I know for a fact that would allow for a much better speaker placement for a more immersive surround sound speaker set up.

Rear speakers could then be placed on the side walls, roughly 18" or so below the ceiling, as they really should be.

That would also allow for a dual purpose as you could have a game table, or seating that faces the fireplace, along with the seating that faces the TV.

*Regards the HDMI cables, or cables.* 

This is what I would use: http://www.amazon.com/Ethereal-MHZ-HD10-Plated-Active-Ethernet/dp/B00HCS3ZLO/ref=sr_1_4?s=aht&ie=UTF8&qid=1457496846&sr=1-4&refinements=p_4%3AEthereal


But, do you REALLY need a HDMI cable/s that long?

I'd measure so you're not going longer than needed.
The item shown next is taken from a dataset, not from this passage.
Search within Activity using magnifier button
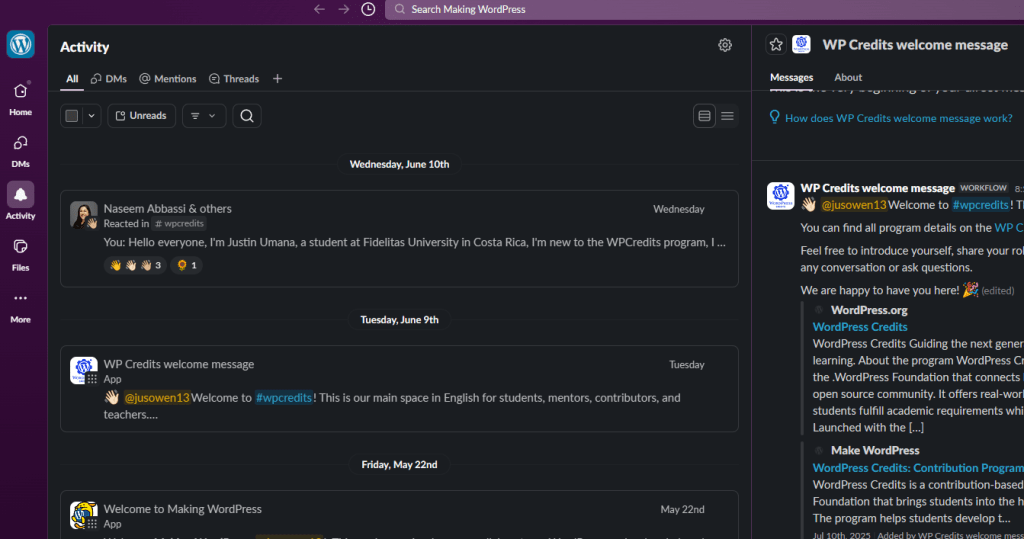Image resolution: width=1024 pixels, height=539 pixels. click(x=247, y=116)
With HDMI cables, shorter IS better. and you should only need one, since the AVR will do the source switching.


*Another suggestion:

*Run the electrical outlet for the TV to the closet, so that outlet can share power supply from a line conditioner, surge protector that covers the entire system. This can be accomplished using one of these:

http://www.amazon.com/Datacomm-45-0...1457497456&sr=1-2&keywords=datacomm+power+kit


I like the idea of running EMT for the HDMI cable, but you do need to bear in mind the size of the HDMI connector.


----------



## Bob Sanders (Nov 10, 2013)

I don't like the idea of the AV equipment opposite to the tv. You will have to run ir extensions to the tv for every piece of equipment you have, otherwise you will have to end up tirning the remote around to turn volume up/down... make adjustments etc. Not only that but you will also need a long run of HDMI cable which is never a good thing.
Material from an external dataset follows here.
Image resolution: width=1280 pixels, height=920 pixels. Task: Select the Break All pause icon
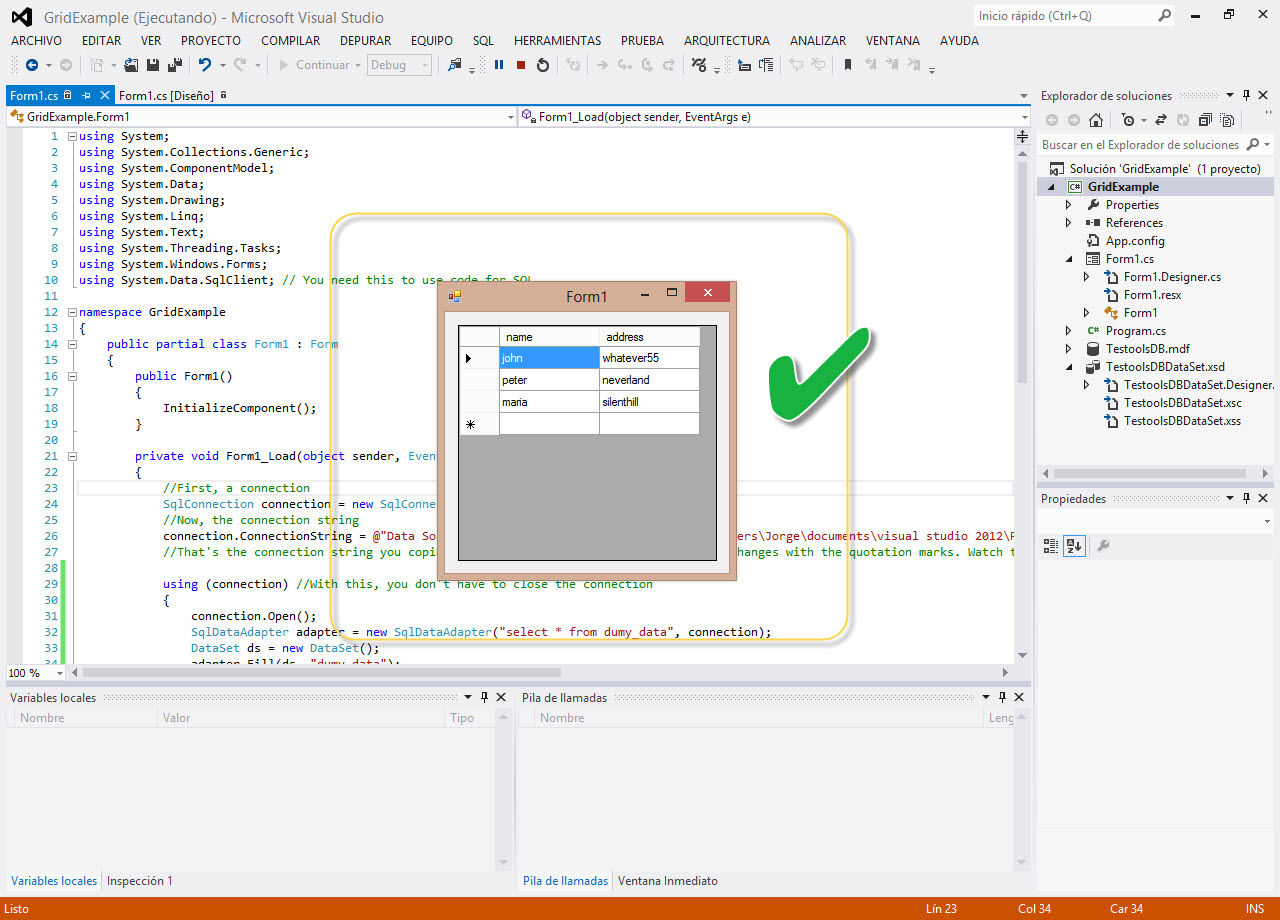pyautogui.click(x=498, y=65)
I would switch it up as Kelly mentioned and put it all on the bedroom wall. This will allow for better speaker placement and it will also give you the opportunity to build a false wall with built in shelving for the AV equipment. You could also have a small door on the side of the false wall for access to behind the tv and av equipment. (do not pay attention to the measurements. It's just a quick drawing and the scale was not set)


----------



## ktkelly (Apr 7, 2007)

Bob Sanders said:


> I don't like the idea of the AV equipment opposite to the tv. You will have to run ir extensions to the tv for every piece of equipment you have, otherwise you will have to end up turning the remote around to turn volume up/down... make adjustments etc.


That's not really the case Bob. There are many consumer level programmable RF remotes for those cases where the equipment is hidden., so there's no need or IR extensions.
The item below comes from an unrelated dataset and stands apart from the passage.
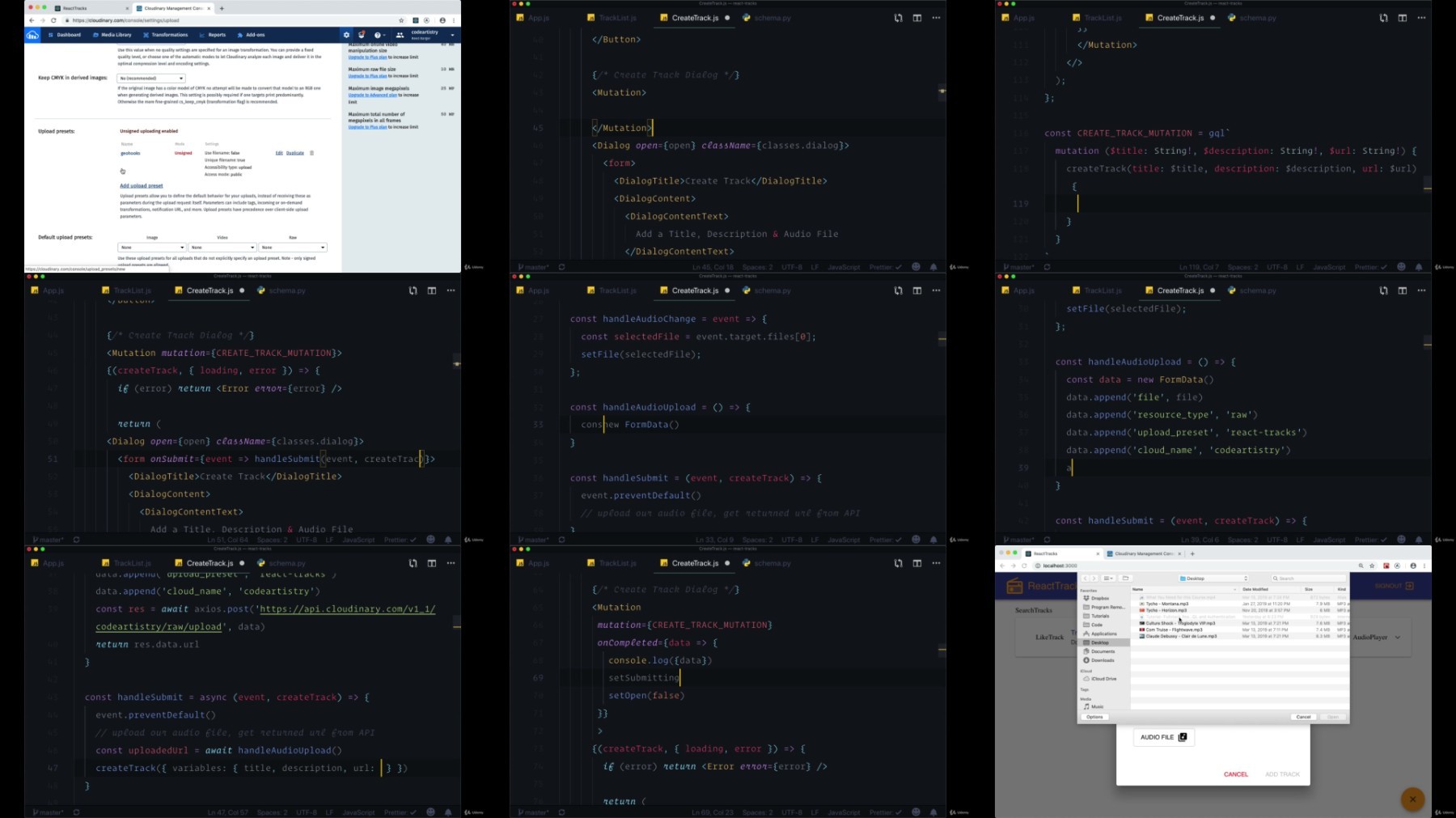Select Dropbox in the file dialog sidebar
Screen dimensions: 1456x818
click(1099, 598)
> Not only that but you will also need a long run of HDMI cable which is never a good thing.


While I'll agree that a really long HDMI cable isn't a good idea, something no longer than is needed here, shouldn't be a problem at all, as long as a quality cable such as the Ethereal product, or a HDBT HDMI extension kit is used.


----------



## NickTheGreat (Jul 25, 2014)

I am a Monoprice guy, and I have a 35' Redmere HDMI in my wall/ceiling. It is an active cable, and can go longer than the passive ones.

I also would recommend a programmable remote anyways, and the Harmony stuff has always been good to me. Not cheap at all, but their RF to hub to IR ones work well. I have a Ultimate in my HT and just bought an Elite over the weekend. Both work flawlessly, and none of that line of sight business either.


----------



## ktkelly (Apr 7, 2007)

Monoprice MAY work for you, but then again, it's not a product I personally will sell or endorse. 

That is due to the MAY factor. As professional, I need to know that a product IS going to work.




Similar reason with Harmony, as it's not a pro level product that allows for any custom programming.

I program a remote control system, it will do exactly the same thing ALL the time, whereas a Harmony may or may not.




Both are fine for the DIY market, and as long as you're fine with the limitations, they're okay.


----------



## NickTheGreat (Jul 25, 2014)

This is the DIY Chatroom right? :wink2:

It's not fair to compare Harmony's to the remotes that cost 5x the money. Most people I know balk at the price of a $350 remote anyway! :surprise:


----------



## Bob Sanders (Nov 10, 2013)

ktkelly said:


> That's not really the case Bob. There are many consumer level programmable RF remotes for those cases where the equipment is hidden., so there's no need or IR extensions.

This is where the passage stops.